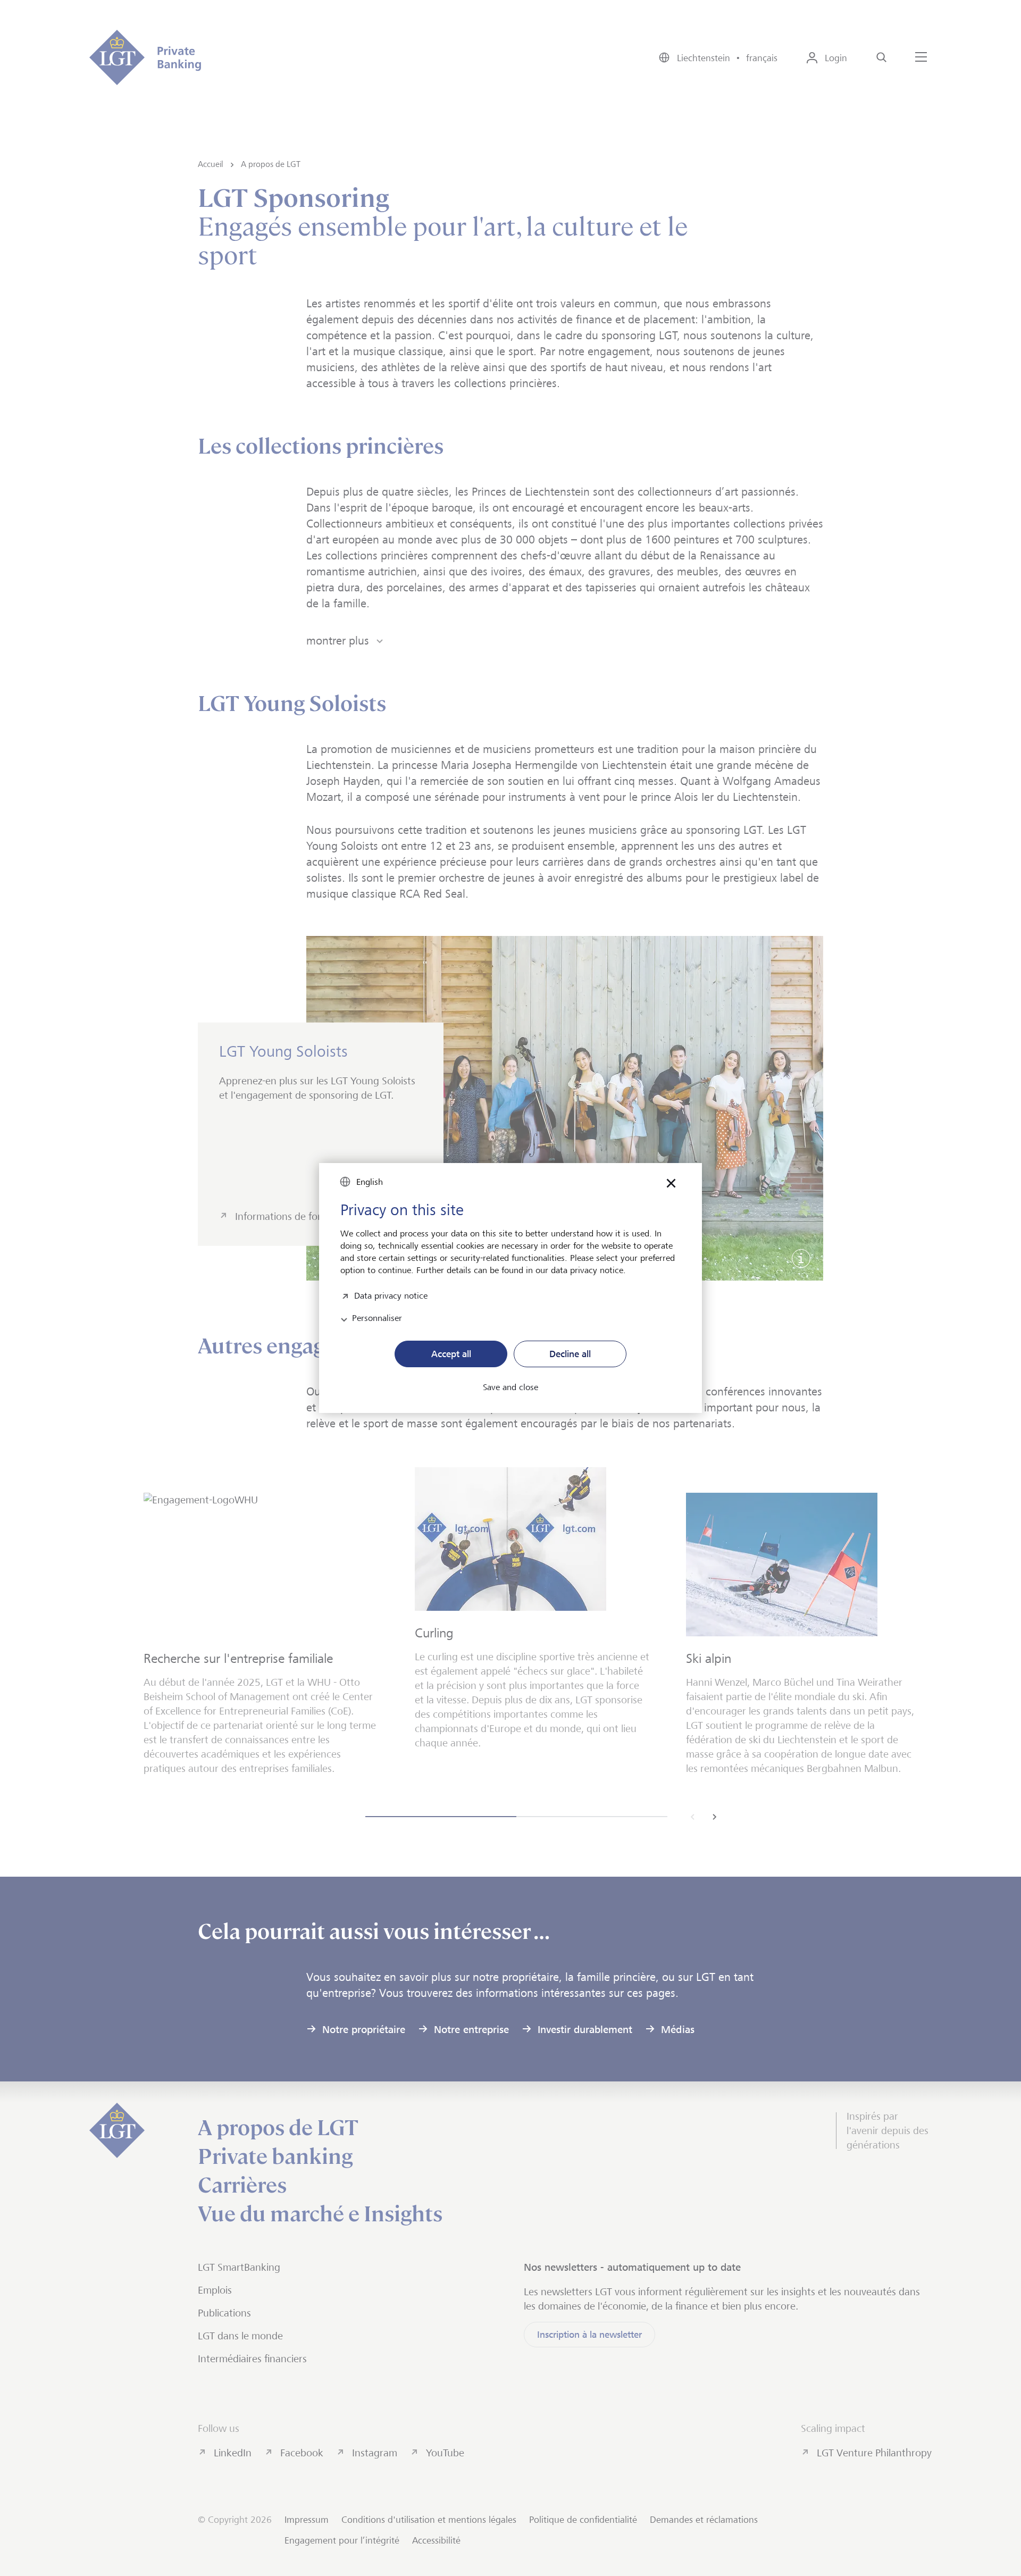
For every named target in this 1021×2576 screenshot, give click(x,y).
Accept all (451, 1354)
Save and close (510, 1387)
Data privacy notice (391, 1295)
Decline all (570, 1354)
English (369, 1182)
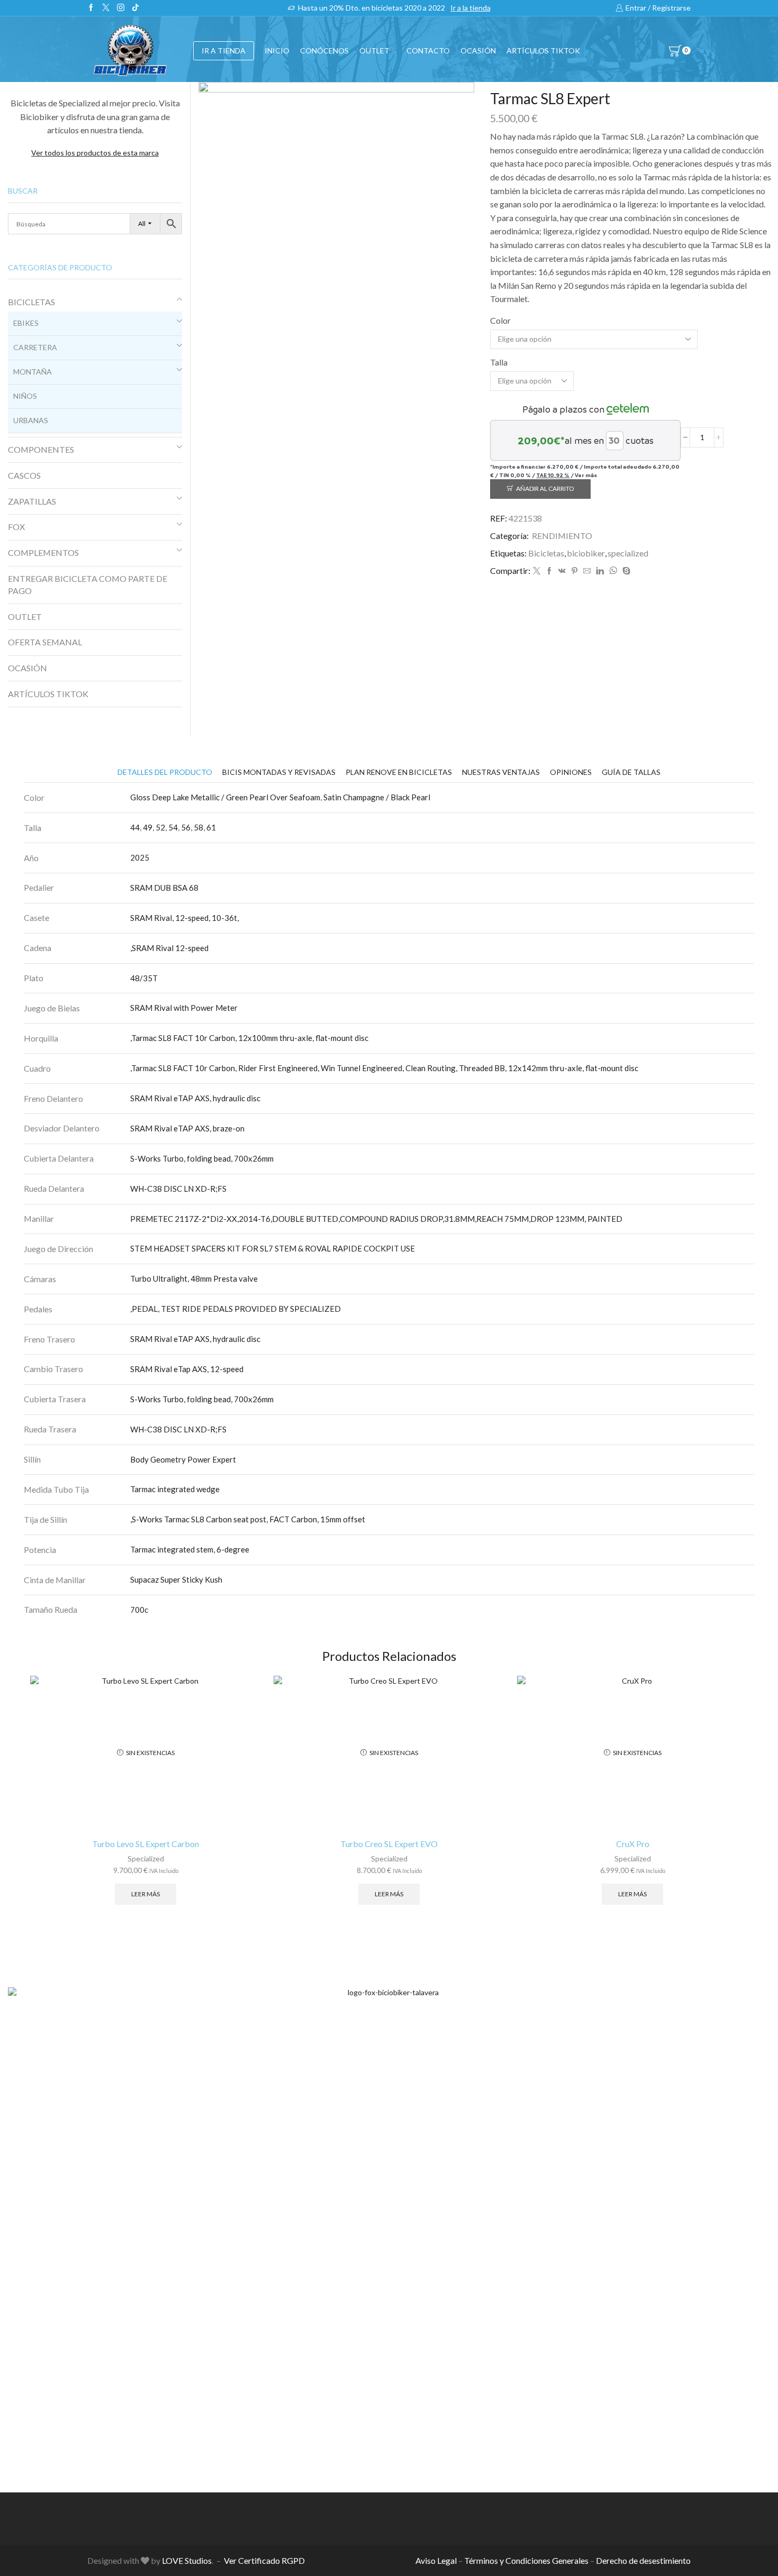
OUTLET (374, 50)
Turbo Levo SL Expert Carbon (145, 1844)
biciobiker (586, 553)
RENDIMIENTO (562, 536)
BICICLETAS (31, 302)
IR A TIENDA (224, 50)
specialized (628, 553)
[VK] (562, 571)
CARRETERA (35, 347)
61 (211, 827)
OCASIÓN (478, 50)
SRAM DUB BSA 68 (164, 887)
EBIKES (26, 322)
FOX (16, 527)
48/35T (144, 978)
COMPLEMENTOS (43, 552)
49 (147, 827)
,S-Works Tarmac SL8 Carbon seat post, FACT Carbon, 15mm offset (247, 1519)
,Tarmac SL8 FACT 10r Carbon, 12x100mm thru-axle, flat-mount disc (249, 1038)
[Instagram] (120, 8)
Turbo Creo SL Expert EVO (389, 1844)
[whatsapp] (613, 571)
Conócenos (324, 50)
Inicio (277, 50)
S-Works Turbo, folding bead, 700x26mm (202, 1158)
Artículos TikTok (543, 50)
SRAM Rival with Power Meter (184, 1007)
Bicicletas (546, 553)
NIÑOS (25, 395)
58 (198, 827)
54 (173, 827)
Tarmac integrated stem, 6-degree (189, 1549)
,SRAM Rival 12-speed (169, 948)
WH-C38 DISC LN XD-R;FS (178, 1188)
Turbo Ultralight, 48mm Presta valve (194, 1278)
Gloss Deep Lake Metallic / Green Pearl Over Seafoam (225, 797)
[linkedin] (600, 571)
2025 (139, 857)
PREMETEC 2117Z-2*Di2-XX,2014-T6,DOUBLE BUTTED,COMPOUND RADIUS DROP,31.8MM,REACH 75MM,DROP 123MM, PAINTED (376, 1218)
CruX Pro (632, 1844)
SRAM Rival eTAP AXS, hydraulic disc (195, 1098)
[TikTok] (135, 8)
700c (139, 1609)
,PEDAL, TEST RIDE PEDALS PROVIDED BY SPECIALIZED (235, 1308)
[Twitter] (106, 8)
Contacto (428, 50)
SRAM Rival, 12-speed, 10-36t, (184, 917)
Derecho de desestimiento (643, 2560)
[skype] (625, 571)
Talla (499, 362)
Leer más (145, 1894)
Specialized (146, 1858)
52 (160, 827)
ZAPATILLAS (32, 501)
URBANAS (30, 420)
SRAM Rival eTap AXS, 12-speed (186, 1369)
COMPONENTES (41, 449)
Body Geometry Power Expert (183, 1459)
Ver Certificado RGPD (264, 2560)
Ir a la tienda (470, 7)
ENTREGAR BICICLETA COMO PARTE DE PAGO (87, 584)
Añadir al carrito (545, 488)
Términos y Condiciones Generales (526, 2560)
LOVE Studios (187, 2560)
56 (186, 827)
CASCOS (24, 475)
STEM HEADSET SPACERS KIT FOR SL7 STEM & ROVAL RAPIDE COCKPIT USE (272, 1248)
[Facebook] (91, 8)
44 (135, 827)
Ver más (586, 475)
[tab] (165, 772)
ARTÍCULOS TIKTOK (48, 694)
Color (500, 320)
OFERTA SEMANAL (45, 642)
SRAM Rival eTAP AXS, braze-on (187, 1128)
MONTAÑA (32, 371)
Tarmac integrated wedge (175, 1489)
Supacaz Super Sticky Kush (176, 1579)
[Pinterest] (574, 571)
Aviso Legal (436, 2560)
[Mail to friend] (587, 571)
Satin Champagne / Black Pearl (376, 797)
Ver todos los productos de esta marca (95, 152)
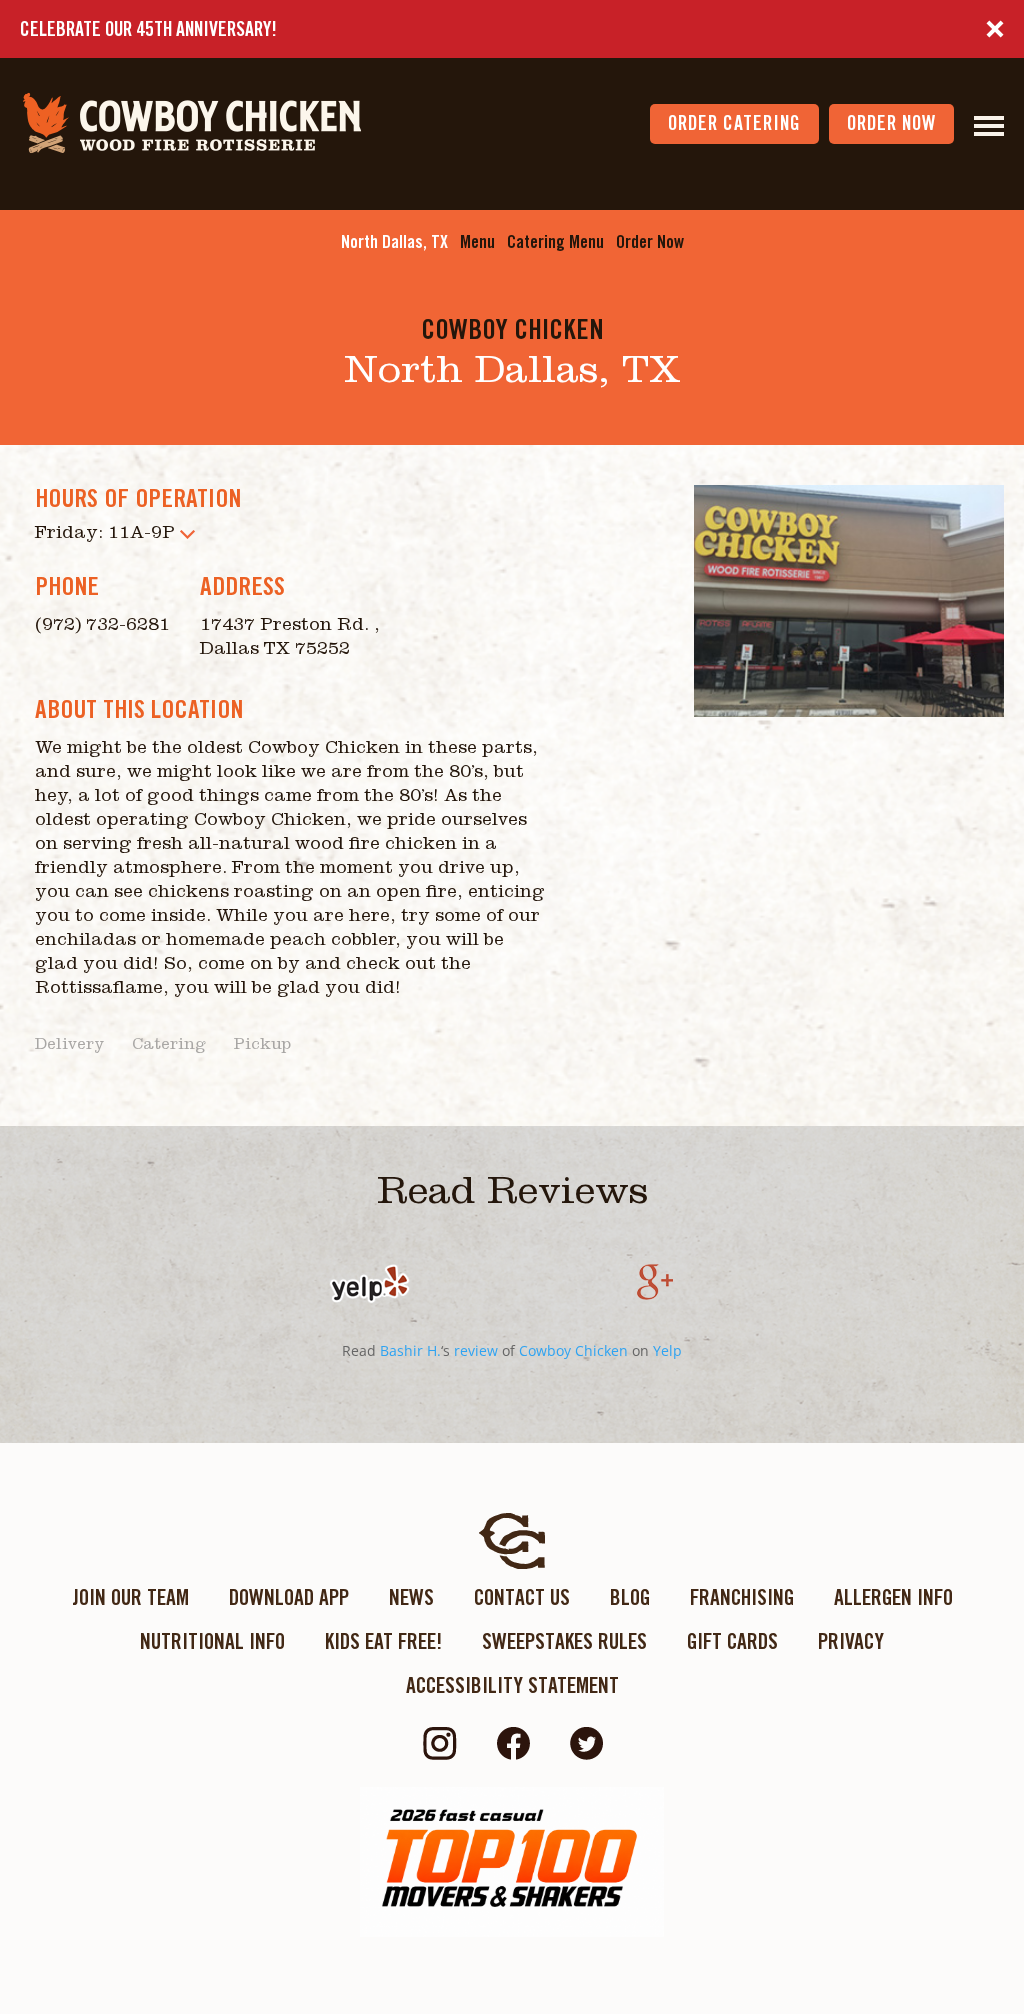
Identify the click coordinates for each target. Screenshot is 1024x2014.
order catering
-------------------------
- [Exercise details]: The answer should be a single number: how many lines in the entries contain "Turbo".

- [Result]: 4